Lecce si prepara ad accogliere la prima edizione di Fandango Live, la manifestazione culturale diffusa che dall’11 al 14 giugno porterà in città oltre trenta appuntamenti e circa ottanta ospiti provenienti dal mondo del cinema, della letteratura, del giornalismo, della musica e dello spettacolo.
Promossa nell’ambito del progetto Fandango Factory, l’iniziativa coinvolgerà alcuni dei luoghi più rappresentativi del capoluogo salentino, dal Convitto Palmieri al Chiostro dei Teatini, dal Castello Carlo V al Cinelab Giuseppe Bertolucci, trasformando Lecce in un grande spazio di incontro e confronto tra artisti, professionisti della cultura, studenti e pubblico.
Tra gli ospiti più attesi figurano Alessandro Baricco, Nanni Moretti, Francesca Mannocchi, Kasia Smutniak, Sergio Rubini, Luca Barbarossa, Adriano Panatta, Valeria Solarino, Giovanni Veronesi, Benedetta Argentieri, Paolo Mereghetti e Daniele Vicari.
L’apertura della manifestazione, giovedì 11 giugno, sarà affidata all’inaugurazione della mostra “Al di là del mare. Palestina Italia”, realizzata dalle illustratrici Safaa Odah e Pat Carra, che affrontano il tema della guerra attraverso il linguaggio del fumetto. In serata spazio al cinema con la proiezione di “Mine Vaganti” di Ferzan Özpetek, girato proprio a Lecce, e de “Il passato è una terra straniera” di Daniele Vicari.

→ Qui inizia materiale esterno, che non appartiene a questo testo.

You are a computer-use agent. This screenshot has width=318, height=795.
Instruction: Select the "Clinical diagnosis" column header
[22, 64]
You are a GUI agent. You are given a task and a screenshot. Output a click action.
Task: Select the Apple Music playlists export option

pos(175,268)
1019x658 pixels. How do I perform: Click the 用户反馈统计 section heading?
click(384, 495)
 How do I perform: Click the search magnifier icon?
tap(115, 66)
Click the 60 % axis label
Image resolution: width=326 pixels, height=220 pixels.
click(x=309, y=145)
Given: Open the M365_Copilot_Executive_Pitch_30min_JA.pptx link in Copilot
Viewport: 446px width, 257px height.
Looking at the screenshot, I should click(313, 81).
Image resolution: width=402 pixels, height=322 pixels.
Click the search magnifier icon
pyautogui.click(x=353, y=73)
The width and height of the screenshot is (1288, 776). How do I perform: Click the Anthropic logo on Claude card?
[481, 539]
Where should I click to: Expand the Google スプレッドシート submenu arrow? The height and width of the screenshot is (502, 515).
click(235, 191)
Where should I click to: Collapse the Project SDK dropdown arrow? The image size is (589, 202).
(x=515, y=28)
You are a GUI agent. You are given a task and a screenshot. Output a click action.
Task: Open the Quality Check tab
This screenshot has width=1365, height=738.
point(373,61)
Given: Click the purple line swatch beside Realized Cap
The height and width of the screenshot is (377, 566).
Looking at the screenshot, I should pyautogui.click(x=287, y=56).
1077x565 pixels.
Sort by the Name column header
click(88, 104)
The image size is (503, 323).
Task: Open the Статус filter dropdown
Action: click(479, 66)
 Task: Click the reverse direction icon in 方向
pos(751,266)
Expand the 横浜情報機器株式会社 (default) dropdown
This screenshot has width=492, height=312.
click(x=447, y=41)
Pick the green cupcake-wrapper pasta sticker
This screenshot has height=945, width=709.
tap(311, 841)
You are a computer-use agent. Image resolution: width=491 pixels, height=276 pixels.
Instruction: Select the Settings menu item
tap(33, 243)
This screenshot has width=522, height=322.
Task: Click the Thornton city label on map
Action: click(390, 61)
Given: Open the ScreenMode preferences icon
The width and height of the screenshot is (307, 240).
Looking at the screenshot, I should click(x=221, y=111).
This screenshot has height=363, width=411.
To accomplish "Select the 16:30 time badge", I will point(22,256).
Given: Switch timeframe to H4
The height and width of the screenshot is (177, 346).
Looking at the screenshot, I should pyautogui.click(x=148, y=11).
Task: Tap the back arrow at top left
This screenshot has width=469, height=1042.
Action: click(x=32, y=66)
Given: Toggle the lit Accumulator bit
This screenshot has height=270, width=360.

Il programma proseguirà venerdì con workshop, incontri e presentazioni. Tra gli appuntamenti di maggiore richiamo il dialogo “Che tempo è questo?” con Alessandro Baricco e Riccardo Luna, dedicato ai temi dell’intelligenza artificiale e dei social network. In calendario anche il documentario “The Matchmaker” di Benedetta Argentieri e la proiezione di “Regeni, tutto il male del mondo”, dedicato alla vicenda di Giulio Regeni.
Sabato sarà la giornata dedicata alla memoria e all’attualità. Nanni Moretti leggerà i Sillabari di Goffredo Parise, mentre Valeria Solarino e Francesco Piccolo porteranno sul palco racconti e riflessioni legati alla letteratura e ai diritti civili. Grande attenzione anche al giornalismo con l’incontro “25 anni da Genova”, seguito dalla proiezione del film “Diaz – Don’t Clean Up This Blood” di Daniele Vicari. Nello stesso giorno saranno presentati anche i documentari “Mur” di Kasia Smutniak e “Lirica Ucraina” di Francesca Mannocchi.
La chiusura, domenica 14 giugno, sarà dedicata alla musica e al racconto culturale con l’incontro sul libro “La musica è un lampo” di Stefano Senardi, accompagnato da Luca Barbarossa ed Erica Mou. A seguire il Fandango Show, con interventi, performance e ospiti speciali, prima dell’anteprima italiana di “I Swear” di Kirk Jones, film ispirato alla storia vera di John Davidson.
Fandango Live nasce con l’obiettivo di creare una comunità culturale aperta e partecipata, valorizzando il patrimonio del territorio e offrendo nuove opportunità di confronto, formazione e crescita per le giovani generazioni.